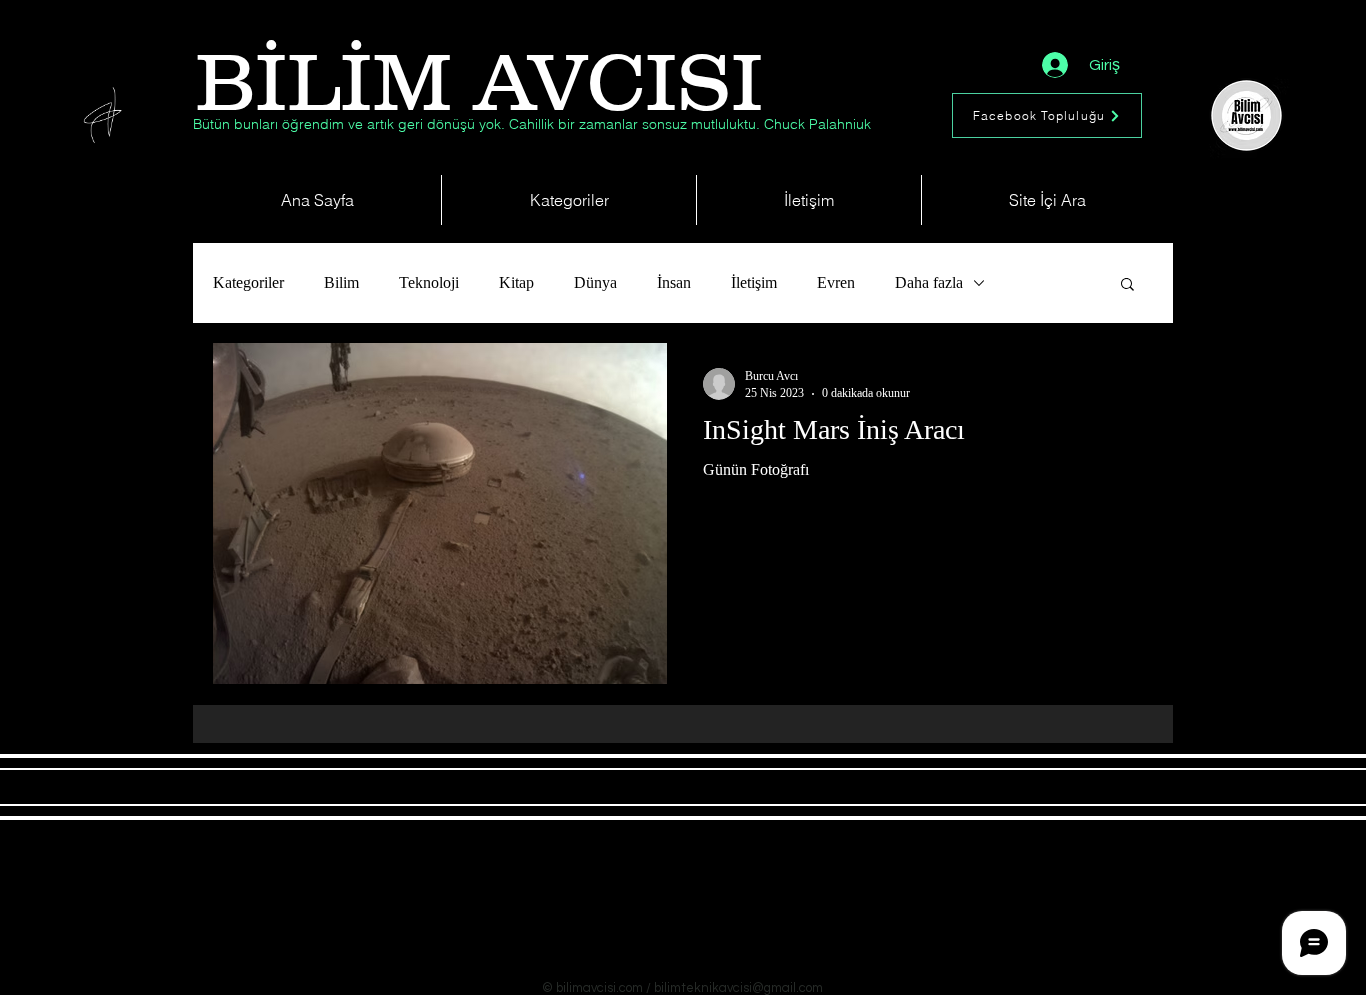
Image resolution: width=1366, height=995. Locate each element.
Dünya (595, 282)
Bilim (341, 282)
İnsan (674, 282)
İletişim (754, 282)
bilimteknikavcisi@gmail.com (738, 988)
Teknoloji (429, 282)
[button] (1127, 285)
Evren (836, 282)
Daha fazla (929, 282)
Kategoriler (248, 282)
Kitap (516, 282)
==============================
EXERCISE GOAL: Keep every word of the records above exactly, and return them with no pictures.

EXERCISE SOLUTION:
Image resolution: width=1366, height=995. Locate each element.
Dünya (595, 282)
Bilim (341, 282)
İnsan (674, 282)
İletişim (754, 282)
bilimteknikavcisi@gmail.com (738, 988)
Teknoloji (429, 282)
[button] (1127, 285)
Evren (836, 282)
Daha fazla (929, 282)
Kategoriler (248, 282)
Kitap (516, 282)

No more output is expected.